## Task description
The entries below should be written out again exactly as they stand.

--------------------------------

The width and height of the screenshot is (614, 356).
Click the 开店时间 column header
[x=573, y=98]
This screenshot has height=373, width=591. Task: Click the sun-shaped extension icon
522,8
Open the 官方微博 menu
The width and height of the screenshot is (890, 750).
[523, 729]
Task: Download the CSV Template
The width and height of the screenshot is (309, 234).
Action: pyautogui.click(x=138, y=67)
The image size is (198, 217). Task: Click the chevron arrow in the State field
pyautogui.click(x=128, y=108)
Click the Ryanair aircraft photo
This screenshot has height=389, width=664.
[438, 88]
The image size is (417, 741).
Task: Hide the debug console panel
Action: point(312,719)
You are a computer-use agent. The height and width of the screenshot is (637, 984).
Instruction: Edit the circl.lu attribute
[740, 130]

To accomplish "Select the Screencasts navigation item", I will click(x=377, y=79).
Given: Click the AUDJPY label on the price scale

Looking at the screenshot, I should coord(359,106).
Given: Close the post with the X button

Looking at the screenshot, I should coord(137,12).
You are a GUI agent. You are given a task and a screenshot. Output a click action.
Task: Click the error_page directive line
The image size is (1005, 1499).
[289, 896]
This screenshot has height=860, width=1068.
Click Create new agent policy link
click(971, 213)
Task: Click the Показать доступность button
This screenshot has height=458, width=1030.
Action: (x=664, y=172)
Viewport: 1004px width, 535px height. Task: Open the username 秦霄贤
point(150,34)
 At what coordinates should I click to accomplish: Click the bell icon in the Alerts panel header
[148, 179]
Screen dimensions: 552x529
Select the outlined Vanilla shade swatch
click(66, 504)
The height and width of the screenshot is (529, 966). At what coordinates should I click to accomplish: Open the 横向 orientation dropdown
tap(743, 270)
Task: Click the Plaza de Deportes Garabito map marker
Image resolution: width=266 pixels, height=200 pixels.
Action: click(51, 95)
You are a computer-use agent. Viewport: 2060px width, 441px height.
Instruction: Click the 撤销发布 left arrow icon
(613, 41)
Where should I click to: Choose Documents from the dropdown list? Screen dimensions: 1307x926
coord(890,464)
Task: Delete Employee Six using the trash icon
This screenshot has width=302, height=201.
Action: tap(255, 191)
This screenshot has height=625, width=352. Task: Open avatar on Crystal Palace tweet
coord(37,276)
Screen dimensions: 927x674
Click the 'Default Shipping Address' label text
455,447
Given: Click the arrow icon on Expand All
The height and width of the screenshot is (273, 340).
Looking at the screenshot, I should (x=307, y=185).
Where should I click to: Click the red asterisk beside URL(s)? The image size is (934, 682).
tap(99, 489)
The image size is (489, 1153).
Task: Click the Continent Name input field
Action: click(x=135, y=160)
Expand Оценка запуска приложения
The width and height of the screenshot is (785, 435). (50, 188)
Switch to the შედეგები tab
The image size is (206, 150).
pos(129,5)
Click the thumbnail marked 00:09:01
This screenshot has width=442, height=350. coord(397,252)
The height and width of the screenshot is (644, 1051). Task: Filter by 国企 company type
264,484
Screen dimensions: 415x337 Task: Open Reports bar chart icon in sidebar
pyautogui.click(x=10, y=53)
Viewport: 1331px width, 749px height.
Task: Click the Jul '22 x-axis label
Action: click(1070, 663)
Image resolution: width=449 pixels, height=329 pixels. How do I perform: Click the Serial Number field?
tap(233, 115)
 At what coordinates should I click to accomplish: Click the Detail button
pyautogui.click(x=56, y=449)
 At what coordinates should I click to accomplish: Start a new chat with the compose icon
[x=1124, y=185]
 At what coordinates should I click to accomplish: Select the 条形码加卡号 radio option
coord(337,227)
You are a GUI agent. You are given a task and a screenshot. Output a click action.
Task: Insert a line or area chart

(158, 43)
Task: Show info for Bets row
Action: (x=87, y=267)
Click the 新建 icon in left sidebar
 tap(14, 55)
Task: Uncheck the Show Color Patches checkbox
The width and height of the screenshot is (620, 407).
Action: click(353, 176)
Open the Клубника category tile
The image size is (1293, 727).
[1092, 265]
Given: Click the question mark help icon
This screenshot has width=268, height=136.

--------------------------------

## Expected answer
The width and height of the screenshot is (614, 356).
Click the 开店时间 column header
[x=573, y=98]
This screenshot has height=373, width=591. Task: Click the sun-shaped extension icon
522,8
Open the 官方微博 menu
The width and height of the screenshot is (890, 750).
[523, 729]
Task: Download the CSV Template
The width and height of the screenshot is (309, 234).
Action: pyautogui.click(x=138, y=67)
The image size is (198, 217). Task: Click the chevron arrow in the State field
pyautogui.click(x=128, y=108)
Click the Ryanair aircraft photo
This screenshot has height=389, width=664.
[438, 88]
The image size is (417, 741).
Task: Hide the debug console panel
Action: point(312,719)
You are a computer-use agent. The height and width of the screenshot is (637, 984).
Instruction: Edit the circl.lu attribute
[740, 130]

To accomplish "Select the Screencasts navigation item", I will click(x=377, y=79).
Given: Click the AUDJPY label on the price scale

Looking at the screenshot, I should coord(359,106).
Given: Close the post with the X button

Looking at the screenshot, I should coord(137,12).
You are a GUI agent. You are given a task and a screenshot. Output a click action.
Task: Click the error_page directive line
The image size is (1005, 1499).
[289, 896]
This screenshot has height=860, width=1068.
Click Create new agent policy link
click(971, 213)
Task: Click the Показать доступность button
This screenshot has height=458, width=1030.
Action: (x=664, y=172)
Viewport: 1004px width, 535px height. Task: Open the username 秦霄贤
point(150,34)
 At what coordinates should I click to accomplish: Click the bell icon in the Alerts panel header
[148, 179]
Screen dimensions: 552x529
Select the outlined Vanilla shade swatch
click(66, 504)
The height and width of the screenshot is (529, 966). At what coordinates should I click to accomplish: Open the 横向 orientation dropdown
tap(743, 270)
Task: Click the Plaza de Deportes Garabito map marker
Image resolution: width=266 pixels, height=200 pixels.
Action: click(51, 95)
You are a computer-use agent. Viewport: 2060px width, 441px height.
Instruction: Click the 撤销发布 left arrow icon
(613, 41)
Where should I click to: Choose Documents from the dropdown list? Screen dimensions: 1307x926
coord(890,464)
Task: Delete Employee Six using the trash icon
This screenshot has width=302, height=201.
Action: tap(255, 191)
This screenshot has height=625, width=352. Task: Open avatar on Crystal Palace tweet
coord(37,276)
Screen dimensions: 927x674
Click the 'Default Shipping Address' label text
455,447
Given: Click the arrow icon on Expand All
The height and width of the screenshot is (273, 340).
Looking at the screenshot, I should (x=307, y=185).
Where should I click to: Click the red asterisk beside URL(s)? The image size is (934, 682).
tap(99, 489)
The image size is (489, 1153).
Task: Click the Continent Name input field
Action: click(x=135, y=160)
Expand Оценка запуска приложения
The width and height of the screenshot is (785, 435). (50, 188)
Switch to the შედეგები tab
The image size is (206, 150).
pos(129,5)
Click the thumbnail marked 00:09:01
This screenshot has width=442, height=350. coord(397,252)
The height and width of the screenshot is (644, 1051). Task: Filter by 国企 company type
264,484
Screen dimensions: 415x337 Task: Open Reports bar chart icon in sidebar
pyautogui.click(x=10, y=53)
Viewport: 1331px width, 749px height.
Task: Click the Jul '22 x-axis label
Action: click(1070, 663)
Image resolution: width=449 pixels, height=329 pixels. How do I perform: Click the Serial Number field?
tap(233, 115)
 At what coordinates should I click to accomplish: Click the Detail button
pyautogui.click(x=56, y=449)
 At what coordinates should I click to accomplish: Start a new chat with the compose icon
[x=1124, y=185]
 At what coordinates should I click to accomplish: Select the 条形码加卡号 radio option
coord(337,227)
You are a GUI agent. You are given a task and a screenshot. Output a click action.
Task: Insert a line or area chart

(158, 43)
Task: Show info for Bets row
Action: (x=87, y=267)
Click the 新建 icon in left sidebar
 tap(14, 55)
Task: Uncheck the Show Color Patches checkbox
The width and height of the screenshot is (620, 407).
Action: click(353, 176)
Open the Клубника category tile
The image size is (1293, 727).
[1092, 265]
Given: Click the question mark help icon
This screenshot has width=268, height=136.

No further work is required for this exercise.